■ **Assignment**: Return the records that follow, unchanged and complete.

Stored items:
++++++++++++++++++++

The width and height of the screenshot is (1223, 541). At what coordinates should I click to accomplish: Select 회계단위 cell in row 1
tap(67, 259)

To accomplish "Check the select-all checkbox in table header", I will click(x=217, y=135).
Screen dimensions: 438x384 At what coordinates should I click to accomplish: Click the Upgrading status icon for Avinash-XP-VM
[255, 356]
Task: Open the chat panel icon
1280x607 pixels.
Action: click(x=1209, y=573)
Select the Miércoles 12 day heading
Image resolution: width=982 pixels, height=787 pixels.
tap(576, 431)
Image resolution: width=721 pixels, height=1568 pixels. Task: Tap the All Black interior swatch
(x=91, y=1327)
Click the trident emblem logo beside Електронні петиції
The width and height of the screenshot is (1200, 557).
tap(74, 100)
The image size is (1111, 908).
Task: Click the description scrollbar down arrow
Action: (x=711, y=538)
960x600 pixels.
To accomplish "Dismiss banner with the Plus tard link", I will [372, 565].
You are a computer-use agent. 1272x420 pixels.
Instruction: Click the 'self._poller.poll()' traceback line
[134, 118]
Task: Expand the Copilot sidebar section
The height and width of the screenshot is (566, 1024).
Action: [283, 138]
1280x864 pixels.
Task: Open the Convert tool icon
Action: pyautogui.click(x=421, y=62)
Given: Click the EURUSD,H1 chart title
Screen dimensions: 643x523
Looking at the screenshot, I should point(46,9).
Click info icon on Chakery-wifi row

++++++++++++++++++++

■ **Problem solution**:
The width and height of the screenshot is (1223, 541). At what coordinates should I click to accomplish: Select 회계단위 cell in row 1
tap(67, 259)

To accomplish "Check the select-all checkbox in table header", I will click(x=217, y=135).
Screen dimensions: 438x384 At what coordinates should I click to accomplish: Click the Upgrading status icon for Avinash-XP-VM
[255, 356]
Task: Open the chat panel icon
1280x607 pixels.
Action: click(x=1209, y=573)
Select the Miércoles 12 day heading
Image resolution: width=982 pixels, height=787 pixels.
tap(576, 431)
Image resolution: width=721 pixels, height=1568 pixels. Task: Tap the All Black interior swatch
(x=91, y=1327)
Click the trident emblem logo beside Електронні петиції
The width and height of the screenshot is (1200, 557).
tap(74, 100)
The image size is (1111, 908).
Task: Click the description scrollbar down arrow
Action: (x=711, y=538)
960x600 pixels.
To accomplish "Dismiss banner with the Plus tard link", I will [372, 565].
You are a computer-use agent. 1272x420 pixels.
Instruction: Click the 'self._poller.poll()' traceback line
[134, 118]
Task: Expand the Copilot sidebar section
The height and width of the screenshot is (566, 1024).
Action: [283, 138]
1280x864 pixels.
Task: Open the Convert tool icon
Action: pyautogui.click(x=421, y=62)
Given: Click the EURUSD,H1 chart title
Screen dimensions: 643x523
Looking at the screenshot, I should point(46,9).
Click info icon on Chakery-wifi row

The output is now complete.